私はその隣へ座ると、何も言わずにぴたっと肩を寄せた。


「……また?」

呆れたような声。

「……充電」

「今日は何パーセント?」

「二パーくらい」

「ははっ、スマホ以下じゃん」

「そうなの。だから……」

私は遠慮なく腕に抱きつく。

「木ノ下くんのこと、吸いたい」

「……その言い方、ほんとやめてくれない?」


嫌そうな声を出すくせに、振りほどこうとはしない。

むしろ少しだけ肩を寄せてくれるものだから、私はその温かさに頬を預けた。


「仕事、だいぶ疲れた?」

「うん」

「商談?」

「今日は三件。
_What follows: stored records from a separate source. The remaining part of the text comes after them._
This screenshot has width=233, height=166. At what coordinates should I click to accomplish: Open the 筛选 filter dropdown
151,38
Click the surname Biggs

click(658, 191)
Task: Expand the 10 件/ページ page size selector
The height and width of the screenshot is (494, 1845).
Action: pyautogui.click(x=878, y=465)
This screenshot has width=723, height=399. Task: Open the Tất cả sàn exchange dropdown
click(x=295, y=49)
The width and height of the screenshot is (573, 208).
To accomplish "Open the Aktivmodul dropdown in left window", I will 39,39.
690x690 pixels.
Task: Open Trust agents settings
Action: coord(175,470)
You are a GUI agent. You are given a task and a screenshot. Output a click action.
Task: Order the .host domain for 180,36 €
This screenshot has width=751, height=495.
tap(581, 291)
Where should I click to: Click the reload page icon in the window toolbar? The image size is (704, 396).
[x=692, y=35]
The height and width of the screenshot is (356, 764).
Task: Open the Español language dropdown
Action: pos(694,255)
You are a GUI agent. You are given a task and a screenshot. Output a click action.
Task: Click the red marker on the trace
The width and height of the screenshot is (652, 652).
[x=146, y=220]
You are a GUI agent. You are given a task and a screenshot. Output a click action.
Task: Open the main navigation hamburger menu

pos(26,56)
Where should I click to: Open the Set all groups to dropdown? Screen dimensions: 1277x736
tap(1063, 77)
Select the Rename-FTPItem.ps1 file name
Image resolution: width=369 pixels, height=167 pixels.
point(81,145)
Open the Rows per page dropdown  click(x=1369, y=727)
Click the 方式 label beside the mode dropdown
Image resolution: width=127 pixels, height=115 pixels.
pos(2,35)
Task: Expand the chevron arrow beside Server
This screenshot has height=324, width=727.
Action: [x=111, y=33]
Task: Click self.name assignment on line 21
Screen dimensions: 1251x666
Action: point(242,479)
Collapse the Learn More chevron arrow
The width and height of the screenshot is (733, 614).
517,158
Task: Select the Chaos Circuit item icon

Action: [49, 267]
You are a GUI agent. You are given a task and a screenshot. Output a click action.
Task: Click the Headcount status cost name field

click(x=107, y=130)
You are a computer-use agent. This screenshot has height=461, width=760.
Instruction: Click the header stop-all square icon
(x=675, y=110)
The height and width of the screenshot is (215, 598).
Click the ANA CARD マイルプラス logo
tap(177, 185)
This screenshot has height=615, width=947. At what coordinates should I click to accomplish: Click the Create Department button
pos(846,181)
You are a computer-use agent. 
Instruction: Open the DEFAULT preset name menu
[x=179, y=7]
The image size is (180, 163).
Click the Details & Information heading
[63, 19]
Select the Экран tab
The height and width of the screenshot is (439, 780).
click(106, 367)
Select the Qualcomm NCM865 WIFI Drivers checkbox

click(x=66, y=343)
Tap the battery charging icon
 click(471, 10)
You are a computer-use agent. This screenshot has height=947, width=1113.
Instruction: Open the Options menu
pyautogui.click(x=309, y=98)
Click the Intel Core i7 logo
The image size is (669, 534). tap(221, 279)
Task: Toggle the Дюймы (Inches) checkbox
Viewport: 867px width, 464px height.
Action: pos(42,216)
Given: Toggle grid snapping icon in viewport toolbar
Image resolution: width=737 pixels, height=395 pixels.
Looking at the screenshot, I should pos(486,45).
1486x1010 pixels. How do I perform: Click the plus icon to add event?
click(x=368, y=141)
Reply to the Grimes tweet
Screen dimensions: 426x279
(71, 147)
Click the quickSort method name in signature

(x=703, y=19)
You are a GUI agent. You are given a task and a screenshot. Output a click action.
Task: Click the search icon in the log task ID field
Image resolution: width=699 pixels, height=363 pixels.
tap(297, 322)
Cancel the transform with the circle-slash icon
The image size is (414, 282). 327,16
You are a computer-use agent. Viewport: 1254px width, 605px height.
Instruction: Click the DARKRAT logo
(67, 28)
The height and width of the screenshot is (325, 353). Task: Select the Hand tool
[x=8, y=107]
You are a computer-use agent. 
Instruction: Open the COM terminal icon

最後のお客様がね、新ブランドの話をすごく気に入ってくれたの」

「へえ」

「木ノ下くんが考えたコンセプト、ちゃんと伝わってたよ」


彼は小さく「そっか」とだけ答えた。

それでも、その横顔は少しだけ嬉しそうだった。

そんな小さな表情の変化にも気づけるようになったことが、なんだか嬉しい。

私はまた、ぎゅっと抱きついた。


「……充電、長いな」

「まだまだ足りない」

「どれだけ電池容量あるの?」

「無限なんだよねぇ、これが」

「最悪だ」

そう言いながら、木ノ下くんは小さく笑った。

「……なんか俺、モバイルバッテリーみたいだな」


その言い方が的確すぎて、思わず吹き出してしまう。